Publisher/Date:
Encircled Productions (2023)
Product Type:
Scenario Pack
Country of Origin:
United States
Contents:
8 scenarios on cardstock, 2 pages rules (for linked-scenario campaign game)
The 10th Mountain Pack is the latest in the series of themed scenario packs published by Kansas City-area ASLers to promote the annual March Madness ASL tournament in that city. As its title suggests, the theme of this pack is the U.S. 10th Mountain Division, the only mountain division created by the United States in World War II. The division only saw action for a relatively short period of time–from January through May 1945, with 114 days of combat–but has since garnered a perhaps outsized amount of attention, possibly because the division had a long history after the war, leading to many people having served in it. One person who served in the division during the war was Ernest Mareske, Jr., father of Dave Mareske, one of the three people credited as the “development team” for the pack, which largely explains the pack’s origins.
The pack is the second pack to center on a U.S. division that fought in Italy; the first was Schwerpunk’s Rally Point #5, which focused on the 45th Infantry Division, though that unit was one of three divisions later removed from Italy to invade southern France. In contrast, the 10th Mountain Division fought only in Italy, much of it during the winter of 1945.

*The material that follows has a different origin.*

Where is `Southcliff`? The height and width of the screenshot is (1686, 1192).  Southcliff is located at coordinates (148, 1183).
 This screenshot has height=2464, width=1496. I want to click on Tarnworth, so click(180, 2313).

The design of the pack is pretty bare-boned; there is no counter art for OOB units, nor map art, nor are OOB units portrayed in color (though there is color on some of the scenario cards, it occurs primarily only in the form of unit symbols).
All the scenarios in the pack feature Americans fighting Germans. AFVs are quite rare in the pack, with most scenarios presenting infantry vs. infantry actions. Half the scenarios are quite small, while the other half are huge. Though this pack was released in connection with an ASL tournament, only about three of the scenarios are tournament suitable (as one of the scenarios is too small to be suitable).
No scenarios have Air Support, but three scenarios feature OBA and fully half of the scenarios are Night scenarios.
All of the scenarios with OBA and three of the Night scenarios are actions in a four-part linked-scenaro campaign game dubbed “Operation Encore.” I’d tell you what this operation was about, except that the page of historical information is printed in such tiny, tiny type that my eyeballs would fall out of their sockets if I tried to read them. But basically, players play the four scenarios in order, making directed OOB changes (essentially ELR replacement and Battle Hardening) after each scenario. A somewhat complicated campaign victory point table tells you afterwards who won. The scenarios mostly use the big mountain geoboards from Forgotten War. I’m not sure what the audience is for this campaign game (or for the individual scenarios, for that matter). MM84 (Operation Encore – Part I: Mount Belvedere), for example, is a supersized night scenario, featuring an American attack with 42 squads against a defending German force of 32 squads, 4 guns, and 45 fortifications (!). Are there going to be a lot of ASLers hankering for a massive night attack against a heavily fortified position? The second scenario is smaller, but similar, although the Americans do get some AFVs. The third scenario is very similar to the second, minus the AFVs. The last scenario flips the board and presents a massive German night attack with 38 squads and 2 guns against a fortified American position with 20 squads and 2 guns. To play all four of the large-to-very-large scenarios would take an awful lot of work.
In contrast, the other four scenarios are much smaller (3 squads vs. 4 squads, 11 squads vs. 8 squads, 8 squads vs. 8 squads, and 9 squads vs. 5 squads. Americans are on the attack in all four.
To play all the scenarios in the pack, players need access to boards 14, 25, 62, 70, 80, 81, 82, 83, 87, 88, and 5a, plus third party boards DW-5a and DW-5b from Poland in Flames by Bounding Fire Productions. The scenario card, however, does not tell players what boards DW-5a and -5b are, or where they are, so players must figure that out on their own.